The trouble is that, when you do, you feel guilty, for this was a family to whom something terrible happened. When Andrew Motion was 16 his mother suffered a hunting accident, from which she did not recover: the book ends with her still in a coma. And with that accident the family life he had known was over.
To review an autobiography is always a problem, and the more personal it is, the more of a problem it is, all those doors being opened, however guardedly, for your inspection. What if you don’t like the curtains? If you don’t, do you say so? But how much more difficult it is when you know you are about to come up against something as awful as that hunting accident.
The Motions shadow the paradigm of English social mobility, the founding-father of one generation giving way to the businessman to the country gentleman to the aesthete, but not quite. In their case three stages of the process are achieved in one. Great-grandpa, a baker’s son, makes the money as a brewer, buys the hall (with its entire contents), installs the horses, then gets a coat of arms with a motto. Only his son, Grandpa, then blues most of the cash by taking too seriously what he conceives of as his responsibilities as a country gentleman.
‘Hunted, and hunted, and hunted,’ Motion’s own mother told him, foxes, salmon, deer, for there was also a Scottish baronial home. And of course there were nannies, Mrs Motion went on, nannies who from time to time brought her husband down from his nursery to show him off ‘like a prize vegetable’. A doctor’s daughter from Beaconsfield, she brings a whiff of common sense with her, though the hunting is to be even more of a nemesis for her.
The result, with Grandpa an MFH for 30 years, is that the social mobility is put into reverse, and Colonel Motion, Andrew’s father, is back in the brewery again, a Home Counties businessman who goes to work each day in a Daimler; houses called the Hall become houses called the Old Rectory. There seems to have been a social anxiety about the Colonel, as though he is afraid the family decline might accelerate.
His son senses some of this in a man who is just a bit too eager to do everything expected of him, the TA, the hunting, the employment of a nanny, private education for his sons. But even his wife, whom Andrew adores, supports him in all this. The word ‘patio’, she advises her boy, is ‘suburban’, and when he asks what a friend’s father does for a living he is told ‘something to do with coal’, from which you can deduce that he didn’t deliver the stuff.

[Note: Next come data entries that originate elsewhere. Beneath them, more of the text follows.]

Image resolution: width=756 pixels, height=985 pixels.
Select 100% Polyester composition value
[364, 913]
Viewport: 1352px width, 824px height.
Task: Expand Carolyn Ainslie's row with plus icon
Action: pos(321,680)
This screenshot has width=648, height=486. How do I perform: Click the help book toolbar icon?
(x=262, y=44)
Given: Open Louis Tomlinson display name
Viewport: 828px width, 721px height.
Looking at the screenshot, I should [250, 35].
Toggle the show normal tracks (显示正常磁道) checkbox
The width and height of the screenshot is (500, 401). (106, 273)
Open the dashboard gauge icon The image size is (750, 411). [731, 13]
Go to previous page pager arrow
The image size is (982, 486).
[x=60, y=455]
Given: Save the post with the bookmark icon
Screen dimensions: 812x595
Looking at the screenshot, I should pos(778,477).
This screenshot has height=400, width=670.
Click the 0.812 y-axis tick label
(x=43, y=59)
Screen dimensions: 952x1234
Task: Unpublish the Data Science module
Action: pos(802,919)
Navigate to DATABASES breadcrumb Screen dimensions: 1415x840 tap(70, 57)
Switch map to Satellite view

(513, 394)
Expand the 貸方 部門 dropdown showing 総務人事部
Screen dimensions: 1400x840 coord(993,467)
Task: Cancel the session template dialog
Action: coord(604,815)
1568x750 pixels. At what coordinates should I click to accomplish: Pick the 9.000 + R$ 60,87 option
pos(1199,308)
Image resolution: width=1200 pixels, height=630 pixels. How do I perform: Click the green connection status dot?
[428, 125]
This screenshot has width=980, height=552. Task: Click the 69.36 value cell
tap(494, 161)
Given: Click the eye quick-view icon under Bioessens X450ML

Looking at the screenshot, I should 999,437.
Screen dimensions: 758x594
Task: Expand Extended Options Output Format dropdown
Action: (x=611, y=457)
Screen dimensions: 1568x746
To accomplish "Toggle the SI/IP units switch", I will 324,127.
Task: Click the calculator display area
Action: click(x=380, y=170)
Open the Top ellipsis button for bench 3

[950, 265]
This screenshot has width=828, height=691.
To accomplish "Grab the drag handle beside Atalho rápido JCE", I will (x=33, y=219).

So off to prep school Andrew is sent, to an establishment where beating, like cocoa, is a nightly event, and where showers are a good place for crying. A perceptive boy, he notices that awkward family farewells at stations are like a rugger scrum, but it does not occur to him that his parents might in any way be responsible for this little English Hell.
I married into a family that also did all these things; even so, seeing them set down in such detail, I felt I could be reading about a lifestyle as alien as that of the Aztecs. Especially as, when prompted by the eager Colonel, the MFH smears the blood of a fox’s carcase over young Andrew’s face. At that moment it does not seem to be that far from Much Haddam to the pyramids of Yucatan, with the bodies being rolled down to the waiting families: ‘There, Andrew, you can have the man’s liver.’
He is just beginning to distance himself from all this, he has discovered poetry and is rather nervously suggesting that perhaps he will not hunt or shoot again; he has even, through illness, found himself at home from school, when the accident occurs. In terms of structure this is handled well: it starts the book, and ends it, and is very moving, especially in its depiction of how the young Andrew reacts. His main emotion is one of confusion.
My only unease is the way he seems to remember from time to time that he is the Poet Laureate, and feels the need to add imagery. The Colonel’s breath is ‘like a miniature sea rushing in and out’. One boy looks like a slug, another like a seal; someone has a ‘face like a sparrowhawk’, someone else ‘a face like a walrus’. There are shadows ‘slicing at me like bits of smoky glass’. This is just over-writing.
Also the memories can be over-exact. She ‘turned away to turn up the Today programme, which meant I could see the sunlight lying along her shoulder like wax.’ How can he remember something as precise as that over almost 50 years? It chips away at the verisimilitude of what is a harrowing story.